Re: load + update global state

2017-08-07 Thread Tzu-Li (Gordon) Tai
Hi Peter!

One thing I’d like to understand first after reading about your use case:
Why exactly do you need the lookup table to be globally accessible? From what I 
understand, you are using this lookup table for stream event enriching, so 
whatever processing you need to perform downstream on this enriched stream, you 
would already have the corresponding information for each session attached.

Regarding a solution for efficient stream enriching in your case:
In your case, the enrichment data comes from the input events itself, so it can 
be fairly straightforward: use a MapFunction that keeps the lookup table as 
managed keyed state [1].
By using RocksDB as your state backend [2], the table would not be backed by 
memory and therefore your state size is only bounded by disk size. Each state 
access would be bound to the current processed key (i.e., in your case session 
id, meaning that you’d only be accessing the emails set of that session).
Using RocksDB as your state backend, each state access and update would require 
de-/serialization (of the state of a single key), but that would always be 
local access and in general would outperform remotely looking up an external 
store.

So, to wrap this up, the answers to your doubts, when using Flink, would be:

(1) load the state as a whole from the data store into memory is a huge burn of 
memory (also making changes cluster-wide visible is an issue) 
Apart from the “cluster-wide visibility” aspect which needs to be clarified, 
you can use RocksDB as the state backend to back the state and not keep the 
state in memory.

(2) not loading into memory but using something like cassandra / redis as a 
lookup store would certainly work but introduces a lot of network requests 
(possible ideas: use a distributed cache? broadcast updates in flink cluster?) 
Remote lookup is not required, if you keep the lookup store as managed keyed 
state in Flink. All session lookup would be local state access. You can think 
of it as you’re basically setting up a K-V store within Flink that is always 
co-partitioned by session id with your incoming events.
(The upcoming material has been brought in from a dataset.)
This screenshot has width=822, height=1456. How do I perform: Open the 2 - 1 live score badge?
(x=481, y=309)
(3) how should I integrate the changes to the table with flink's checkpointing? 
Simply by registering managed keyed state. Flink will handle checkpointing that 
for fault tolerance for you, and ensuring exactly-once. The “Working with 
State" docs hopefully should cover that quite well!


Hope this helps :)

Cheers,
Gordon

[1] 
https://ci.apache.org/projects/flink/flink-docs-release-1.3/dev/stream/state.html#using-managed-keyed-state
[2] 
https://ci.apache.org/projects/flink/flink-docs-release-1.3/ops/state_backends.html#the-rocksdbstatebackend


On 8 August 2017 at 3:00:57 AM, Peter Ertl (peter.e...@gmx.net) wrote:

Hi folks,  

I am coding a streaming task that processes http requests from our web site and 
enriches these with additional information.  
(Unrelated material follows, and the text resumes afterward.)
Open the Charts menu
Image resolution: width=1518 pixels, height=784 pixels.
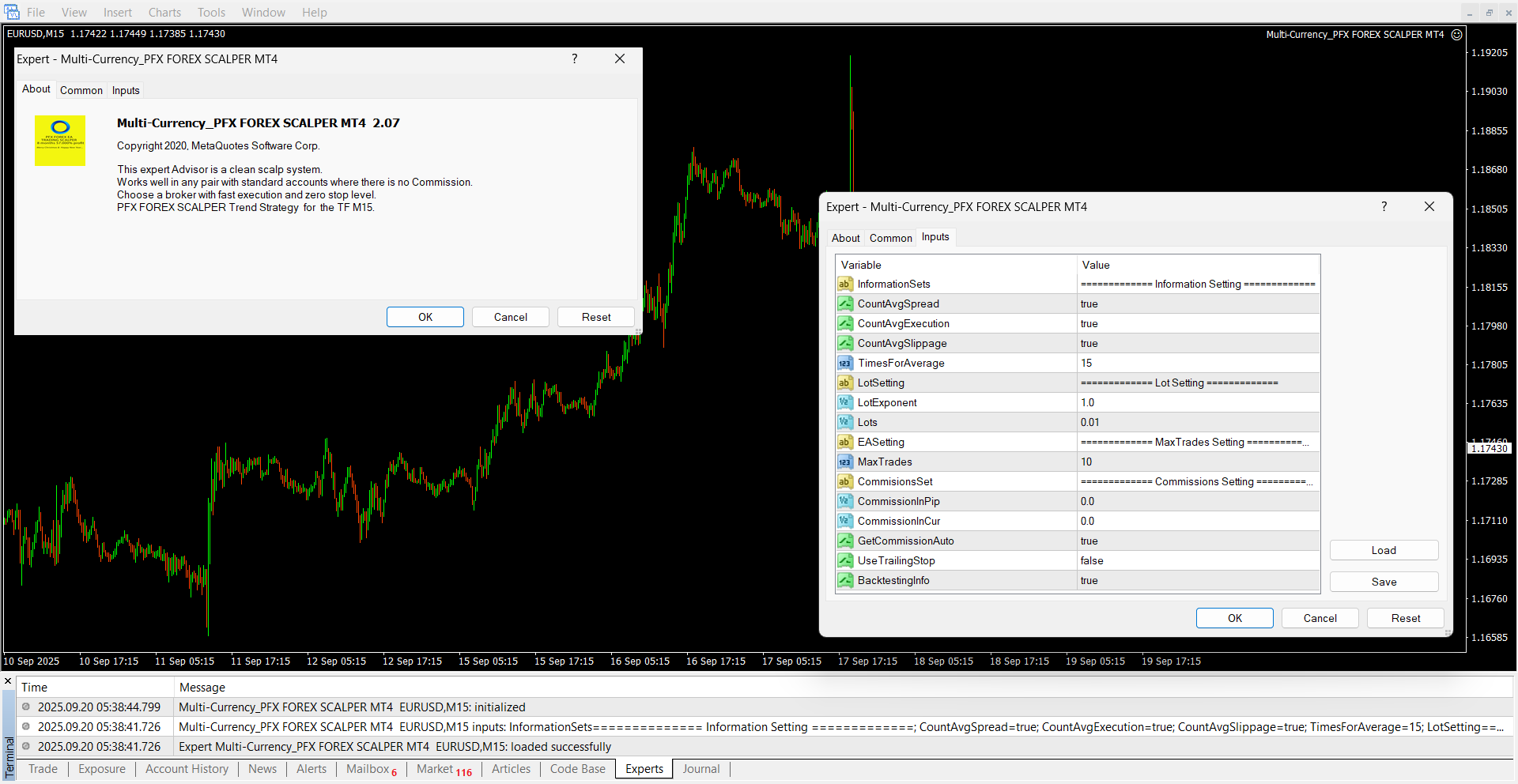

It contains session ids from historic requests and the related emails that were 
used within these session in the past.  


lookup - hashtable: session_id: String => emails: Set[String]  


During processing of these NEW http request  

- the lookup table should be used to get previous emails and enrich the current 
stream item  
- new candidates for the lookup table will be discovered during processing of 
these items and should be added to the lookup table (also these changes should 
be visible through the cluster)  

I see at least the following issues:  

(1) load the state as a whole from the data store into memory is a huge burn of 
memory (also making changes cluster-wide visible is an issue)  

(2) not loading into memory but using something like cassandra / redis as a 
lookup store would certainly work but introduces a lot of network requests 
(possible ideas: use a distributed cache? broadcast updates in flink cluster?)  

(3) how should I integrate the changes to the table with flink's checkpointing? 
 

I really don't get how to solve this best and my current solution is far from 
elegant  

So is there any best practice for supporting "large lookup tables that change 
during stream processing" ?  

Cheers  
Peter  






load + update global state

2017-08-07 Thread Peter Ertl
Hi folks,

I am coding a streaming task that processes http requests from our web site and 
enriches these with additional information.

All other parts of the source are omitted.